Citation : 2021 Latest Caselaw 4581 MP
Judgement Date : 24 August, 2021

Madhya Pradesh High Court
Ajay Jatav vs The State Of Madhya Pradesh on 24 August, 2021
Author: Deepak Kumar Agarwal
             1                                    W.A.No.753/2021

                 THE HIGH COURT OF MADHYA PRADESH

                         BENCH AT GWALIOR

                            DIVISION BENCH

                      ( JUSTICE SHEEL NAGU &
                 JUSTICE DEEPAK KUMAR AGARWAL)
                         Writ Appeal No.753/2021
                                Ajay Jatav
                                    Vs.
                          State of M.P. & Ors.
--------------------------------------------------------------------------------
       Shri Avdhesh Kumar              Sharma, learned counsel for the
appellant.
       Shri Ankur Mody, learned Additional Advocate General for
the respondents/State.
 --------------------------------------------------------------------------------

                               ***********
                                ORDER

[Passed on this 24th day of August, 2021]
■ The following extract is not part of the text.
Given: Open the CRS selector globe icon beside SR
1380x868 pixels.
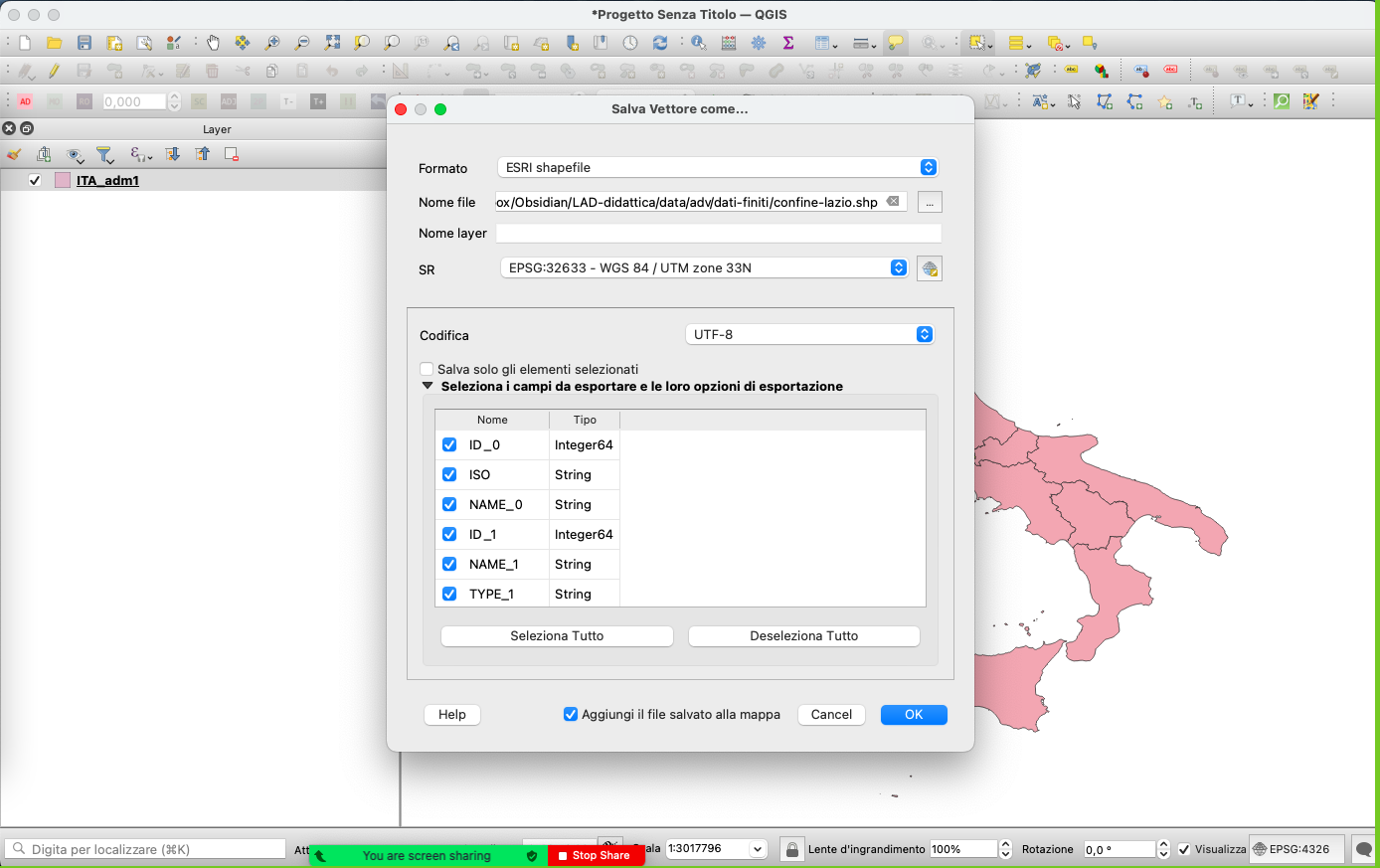Looking at the screenshot, I should tap(929, 268).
Per Justice Deepak Kumar Agarwal

This writ appeal has been filed against the order dated

14.6.2021 passed by the learned Single Judge in W.P.No.9659/2021

whereby the petition of the petitioner for quashing the charge-sheet

filed under Sections 363, 366, 376 of IPC and Sections 5/6 of the

POCSO Act and its consequential proceedings presently pending

before learned 2nd ASJ (POCSO) Shivpuri, has been dismissed.

2. In brief, the case of the prosecution is that on 23.12.2019

father of the prosecutrix lodged a report on suspicion against

appellant Ajay Jatav saying that in the intervening night between

20.12.2019 & 21.12.2019 her daughter was missing. He searched

her here and there, but she could not be traced. Appellant, who is

also of the same village, was also missing. He suspected that

appellant had kidnapped his 17 years old daughter. Thereafter, on

30.1.2021 prosecutrix along with her child was recovered who

informed that child belongs to present 0appellant. Her statement

was recorded by the police and thereafter Crime No.240/2018 was

registered at police Station, Rannaud, Distt. Shivpuri, for the

offence punishable under Sections 363, 366, 376 of IPC and

Sections 5/6 of the POCSO Act. After investigation, charge-sheet

was filed and case registered as Special Case No.19/2021.

3. Learned counsel for the appellant submits that prosecutrix is

aged about 19 years. They have performed marriage as per their

own volition. They have one child of seven month. Prosecutrix is

the main witness who has not supported the prosecution case during

trial, on the contrary, she has stated that she wants to cohabit with

the appellant. In support of his contention, learned counsel for the

appellant relied on the judgment passed by the Supreme Court in

the case of State of Haryana and Others vs. Ch. Bhajanlal and

Others reported in AIR 1992 SC 604 as well as the judgment

dated 23/7/2015 passed by the Allahabad High Court (Lucknow

Bench) in Writ Petition No.3519/2015 (Shaheen Parveen Vs.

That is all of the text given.